*WORK INSTRUCTIONS:*
Render the data below, from its first line through the line that contains "tap(529, 346)", as a Markdown table with the columns Row and Line, giving each line a row number and leaving out blank lines.

*DATA SHOWN:*
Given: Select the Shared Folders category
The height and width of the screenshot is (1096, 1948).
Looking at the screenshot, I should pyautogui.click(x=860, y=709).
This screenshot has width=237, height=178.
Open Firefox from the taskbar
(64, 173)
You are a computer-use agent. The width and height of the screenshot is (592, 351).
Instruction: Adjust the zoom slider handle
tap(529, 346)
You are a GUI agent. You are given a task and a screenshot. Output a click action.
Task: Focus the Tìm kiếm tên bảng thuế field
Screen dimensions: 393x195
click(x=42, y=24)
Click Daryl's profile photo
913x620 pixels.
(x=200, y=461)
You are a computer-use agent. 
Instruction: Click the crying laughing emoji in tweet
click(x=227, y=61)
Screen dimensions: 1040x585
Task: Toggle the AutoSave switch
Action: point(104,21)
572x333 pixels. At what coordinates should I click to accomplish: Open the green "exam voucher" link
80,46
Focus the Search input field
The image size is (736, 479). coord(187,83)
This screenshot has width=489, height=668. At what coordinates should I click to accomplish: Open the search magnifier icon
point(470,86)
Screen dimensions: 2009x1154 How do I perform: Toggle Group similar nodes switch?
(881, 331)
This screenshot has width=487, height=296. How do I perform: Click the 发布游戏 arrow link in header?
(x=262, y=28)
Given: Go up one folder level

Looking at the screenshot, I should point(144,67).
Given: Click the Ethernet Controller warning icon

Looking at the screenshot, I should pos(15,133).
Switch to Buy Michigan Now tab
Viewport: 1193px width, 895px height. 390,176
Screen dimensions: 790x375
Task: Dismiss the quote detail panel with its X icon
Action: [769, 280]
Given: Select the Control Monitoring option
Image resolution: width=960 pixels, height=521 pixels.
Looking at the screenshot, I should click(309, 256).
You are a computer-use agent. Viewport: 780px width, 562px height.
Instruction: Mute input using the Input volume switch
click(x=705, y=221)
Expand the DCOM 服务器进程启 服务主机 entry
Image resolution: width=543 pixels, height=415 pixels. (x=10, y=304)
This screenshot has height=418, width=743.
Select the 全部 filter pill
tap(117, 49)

*SOLVED PROBLEM:*
| Row | Line |
|---|---|
| 1 | Given: Select the Shared Folders category |
| 2 | The height and width of the screenshot is (1096, 1948). |
| 3 | Looking at the screenshot, I should pyautogui.click(x=860, y=709). |
| 4 | This screenshot has width=237, height=178. |
| 5 | Open Firefox from the taskbar |
| 6 | (64, 173) |
| 7 | You are a computer-use agent. The width and height of the screenshot is (592, 351). |
| 8 | Instruction: Adjust the zoom slider handle |
| 9 | tap(529, 346) |